Dans ce contexte, comment réagit la population brésilienne ?
Cette incroyable confusion nationale dans laquelle nous baignons actuellement, abreuvée de nouvelles préoccupantes du monde entier et en même temps de discours anti-alarmistes des autorités font que la population brésilienne suit les mesures, mais pas forcément à la lettre ou même, les met parfois en doute.
Dans le Ceará, les commerces non indispensables sont fermés par décrets gouvernementaux. Seuls les supermarchés, stations-services, pharmacies et applications de livraisons à domiciles fonctionnent de fait. Bien entendu, les rues sont moins engorgées que d’habitude, mais j’ai personnellement pu observer une trop grande partie de la population effectuer des déplacements qui ne sont pas considérés comme indispensables.
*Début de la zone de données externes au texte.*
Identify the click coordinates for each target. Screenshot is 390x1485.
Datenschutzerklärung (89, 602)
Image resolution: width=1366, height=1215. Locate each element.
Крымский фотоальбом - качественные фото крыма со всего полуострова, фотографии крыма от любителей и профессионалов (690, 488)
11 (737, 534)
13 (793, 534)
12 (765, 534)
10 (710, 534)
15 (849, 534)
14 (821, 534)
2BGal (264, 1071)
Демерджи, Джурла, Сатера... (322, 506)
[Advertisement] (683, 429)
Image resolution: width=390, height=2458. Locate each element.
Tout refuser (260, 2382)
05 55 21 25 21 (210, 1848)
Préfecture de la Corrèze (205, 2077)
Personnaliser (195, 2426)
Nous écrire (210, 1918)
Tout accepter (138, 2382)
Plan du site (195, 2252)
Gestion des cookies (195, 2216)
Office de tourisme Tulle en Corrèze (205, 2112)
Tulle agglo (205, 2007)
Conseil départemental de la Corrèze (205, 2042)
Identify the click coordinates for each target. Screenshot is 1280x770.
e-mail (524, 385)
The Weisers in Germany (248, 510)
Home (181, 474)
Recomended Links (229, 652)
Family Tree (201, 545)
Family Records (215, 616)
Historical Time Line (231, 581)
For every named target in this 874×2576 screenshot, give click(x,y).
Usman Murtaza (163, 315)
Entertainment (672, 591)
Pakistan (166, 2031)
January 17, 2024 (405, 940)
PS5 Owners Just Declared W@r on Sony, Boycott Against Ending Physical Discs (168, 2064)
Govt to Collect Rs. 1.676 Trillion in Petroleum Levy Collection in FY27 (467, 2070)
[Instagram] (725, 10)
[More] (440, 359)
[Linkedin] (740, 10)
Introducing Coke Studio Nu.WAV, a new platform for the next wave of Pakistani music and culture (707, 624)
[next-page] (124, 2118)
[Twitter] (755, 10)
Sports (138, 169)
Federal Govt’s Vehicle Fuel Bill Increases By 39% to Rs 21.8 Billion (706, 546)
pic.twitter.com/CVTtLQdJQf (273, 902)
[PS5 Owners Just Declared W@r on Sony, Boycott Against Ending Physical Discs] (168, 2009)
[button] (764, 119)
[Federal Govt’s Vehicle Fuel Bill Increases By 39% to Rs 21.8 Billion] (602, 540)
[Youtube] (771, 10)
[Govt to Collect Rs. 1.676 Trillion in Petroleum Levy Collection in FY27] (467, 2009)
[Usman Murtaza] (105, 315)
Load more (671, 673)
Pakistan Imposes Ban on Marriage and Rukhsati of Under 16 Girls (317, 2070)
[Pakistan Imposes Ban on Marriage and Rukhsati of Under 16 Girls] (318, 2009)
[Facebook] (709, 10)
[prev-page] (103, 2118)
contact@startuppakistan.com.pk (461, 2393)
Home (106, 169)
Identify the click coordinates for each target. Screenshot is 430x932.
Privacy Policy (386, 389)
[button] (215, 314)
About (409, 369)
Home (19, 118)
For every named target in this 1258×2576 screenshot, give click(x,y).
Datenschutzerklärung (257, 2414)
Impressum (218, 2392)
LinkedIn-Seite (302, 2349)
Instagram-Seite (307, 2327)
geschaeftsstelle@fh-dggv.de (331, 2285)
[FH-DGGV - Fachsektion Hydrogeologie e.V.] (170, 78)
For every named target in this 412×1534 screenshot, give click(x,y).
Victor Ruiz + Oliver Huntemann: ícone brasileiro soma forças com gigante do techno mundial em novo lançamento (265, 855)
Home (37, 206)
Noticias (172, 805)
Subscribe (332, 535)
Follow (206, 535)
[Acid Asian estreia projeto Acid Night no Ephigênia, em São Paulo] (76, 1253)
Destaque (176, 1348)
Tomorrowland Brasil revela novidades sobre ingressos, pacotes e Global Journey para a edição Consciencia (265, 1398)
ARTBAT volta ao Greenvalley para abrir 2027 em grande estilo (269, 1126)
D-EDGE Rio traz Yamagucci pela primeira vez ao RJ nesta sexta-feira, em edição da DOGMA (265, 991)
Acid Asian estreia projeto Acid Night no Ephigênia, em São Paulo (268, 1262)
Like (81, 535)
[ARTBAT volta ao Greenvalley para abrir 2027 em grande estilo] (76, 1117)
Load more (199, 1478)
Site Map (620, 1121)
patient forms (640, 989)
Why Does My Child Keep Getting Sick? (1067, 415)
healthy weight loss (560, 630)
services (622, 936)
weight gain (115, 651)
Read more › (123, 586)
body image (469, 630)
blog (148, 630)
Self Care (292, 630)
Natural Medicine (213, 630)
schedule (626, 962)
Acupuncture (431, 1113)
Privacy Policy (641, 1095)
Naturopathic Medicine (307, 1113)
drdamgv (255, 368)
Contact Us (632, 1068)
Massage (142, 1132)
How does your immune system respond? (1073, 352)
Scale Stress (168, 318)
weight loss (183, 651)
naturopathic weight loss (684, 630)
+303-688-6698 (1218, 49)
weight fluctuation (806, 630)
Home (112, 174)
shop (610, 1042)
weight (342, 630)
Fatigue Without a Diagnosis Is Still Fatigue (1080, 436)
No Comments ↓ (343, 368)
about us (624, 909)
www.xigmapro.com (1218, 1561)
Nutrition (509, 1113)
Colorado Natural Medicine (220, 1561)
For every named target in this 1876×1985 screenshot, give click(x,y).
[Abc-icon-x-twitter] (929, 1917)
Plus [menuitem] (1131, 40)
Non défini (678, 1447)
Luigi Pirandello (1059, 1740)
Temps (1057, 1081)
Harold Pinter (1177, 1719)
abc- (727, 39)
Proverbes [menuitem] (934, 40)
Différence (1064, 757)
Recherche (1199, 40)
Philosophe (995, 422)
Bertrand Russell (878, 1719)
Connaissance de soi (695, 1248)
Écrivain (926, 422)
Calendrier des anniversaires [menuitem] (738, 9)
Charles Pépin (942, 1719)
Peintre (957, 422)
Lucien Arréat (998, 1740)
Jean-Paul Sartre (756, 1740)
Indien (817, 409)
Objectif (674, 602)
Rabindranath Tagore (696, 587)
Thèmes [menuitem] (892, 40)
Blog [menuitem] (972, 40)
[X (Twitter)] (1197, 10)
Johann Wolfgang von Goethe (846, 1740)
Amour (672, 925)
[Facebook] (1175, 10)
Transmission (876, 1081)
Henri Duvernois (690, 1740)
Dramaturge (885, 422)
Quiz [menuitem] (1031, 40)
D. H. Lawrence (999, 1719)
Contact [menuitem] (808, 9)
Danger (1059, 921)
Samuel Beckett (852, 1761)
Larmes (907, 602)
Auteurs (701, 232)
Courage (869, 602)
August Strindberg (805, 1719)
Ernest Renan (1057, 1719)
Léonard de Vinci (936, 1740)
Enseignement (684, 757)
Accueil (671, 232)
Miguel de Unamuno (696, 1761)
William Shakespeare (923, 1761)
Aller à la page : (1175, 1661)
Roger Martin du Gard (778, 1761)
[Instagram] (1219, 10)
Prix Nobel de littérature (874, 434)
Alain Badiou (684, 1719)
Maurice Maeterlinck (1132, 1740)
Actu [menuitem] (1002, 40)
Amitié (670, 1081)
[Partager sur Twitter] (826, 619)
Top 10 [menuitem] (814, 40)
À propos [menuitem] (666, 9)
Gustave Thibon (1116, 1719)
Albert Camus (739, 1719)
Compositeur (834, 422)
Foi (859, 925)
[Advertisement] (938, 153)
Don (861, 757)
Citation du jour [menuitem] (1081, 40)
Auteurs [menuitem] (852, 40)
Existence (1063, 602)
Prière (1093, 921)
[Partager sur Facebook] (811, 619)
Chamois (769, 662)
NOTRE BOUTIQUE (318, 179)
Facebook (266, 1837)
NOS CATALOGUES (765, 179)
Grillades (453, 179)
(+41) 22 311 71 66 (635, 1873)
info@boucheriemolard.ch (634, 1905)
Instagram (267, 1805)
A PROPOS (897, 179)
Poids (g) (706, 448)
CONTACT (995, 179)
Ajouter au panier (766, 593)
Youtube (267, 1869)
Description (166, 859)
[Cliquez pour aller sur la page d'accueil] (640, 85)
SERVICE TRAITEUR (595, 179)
Près de notre appartement, il y a deux jours, j’ai pu voir un groupe religieux se réunir sur un terrain public afin de prier ensemble… en se tenant la main. Aujourd’hui même, un nombre affolant de personnes était au supermarché de notre quartier, la grande majorité sans protection aucune et ne respectant absolument pas les distances de sécurité.
En conclusion, il est possible de sentir un climat étrange, de doute et d’incompréhension générale mêlé à un bombardement d’informations internationales alarmantes d’un côté, et d’informations nationales incohérentes de l’autre. On sent le pouvoir fédéral qui perd la tête et le pouvoir local (Gouvernements d’Etats et Mairies) de plus en plus lucide.